JOHNSTOWN — Lawmakers in Fulton County could vote on a conditional tax break for volunteer firefighters and EMTs next week.
The proposal is enabled by state legislation passed last year which allows local governments and school districts to waive property taxes up to 10% for some volunteer emergency personnel.
A few strings attached: volunteers must be active, hold at least five years of membership, reside in their own tax district of service and use their property strictly for residential purposes. Recipients must reapply annually until they’ve been involved for 20 years or more.
Fulton County Board of Supervisors Chairman Scott Horton ultimately supports the measure, albeit wishes that that state took a different approach.
“I think the right direction would be to state up the amount of the tax [credit] volunteer firefighters can take so that it’s a level playing field,” Horton said. “They all serve and they serve their communities well so why there’s a requirement that they must live in the same district that they serve is befuddling to me.”
The tax break is up for a public hearing on Monday at the Republican-dominated Board of Supervisors’ monthly business meeting in Johnstown.
County administrator Jon Stead doesn’t anticipate much division over the legislation.
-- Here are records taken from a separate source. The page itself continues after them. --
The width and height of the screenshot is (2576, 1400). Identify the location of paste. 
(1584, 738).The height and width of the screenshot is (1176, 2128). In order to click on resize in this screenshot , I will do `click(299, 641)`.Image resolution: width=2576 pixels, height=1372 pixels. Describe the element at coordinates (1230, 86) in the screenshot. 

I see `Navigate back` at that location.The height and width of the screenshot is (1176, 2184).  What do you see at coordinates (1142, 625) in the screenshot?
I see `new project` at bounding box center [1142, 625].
He noted that the tax break won’t have “a huge financial impact” given its narrow focus.
Similar legislation has already been adopted by taxing authorities across the state, including Rotterdam and Round Lake amid a nationwide shortage of volunteer emergency personnel.
New York has 20,000 fewer volunteer firefighters than 20 years ago while the number of emergency calls has incrementally increased, according to a 2022 state report.
“Years ago, we used to get 25 to 35 men show up to our meetings,” said Jack Wilston, town supervisor of Johnstown and 62-year Pleasant Square Fire Department volunteer. “There is a problem. We’re down to 14, 16 [members] on a good month at a monthly meeting.”
RGL Fire Chief and Fulton County EMS Coordinator Mark Souza began noticing a stark decrease in membership as early as the late 2010s. Depopulation and generational time constraints are likely factors in the mix, the 30-year firefighter maintained.
The quality of service hasn’t decreased, but instead, requires more regional coordination, Souza said.
“Normally if I had a structure fire, I might call one or two other fire departments to help me,” Souza said. “Now you’re calling five, six, to help because there’s not enough people during the day.”
Souza believes that the property tax measure isn’t likely to recruit teenagers and twenty somethings.
“The problem is that we need to get people that are 18, 19, 20 in the fire company,” Souza said. “How many 18, 19 year olds own their own house? So, that really doesn’t help them that much.”
The state’s existing income tax credit for volunteer firefighters and ambulance workers is $200.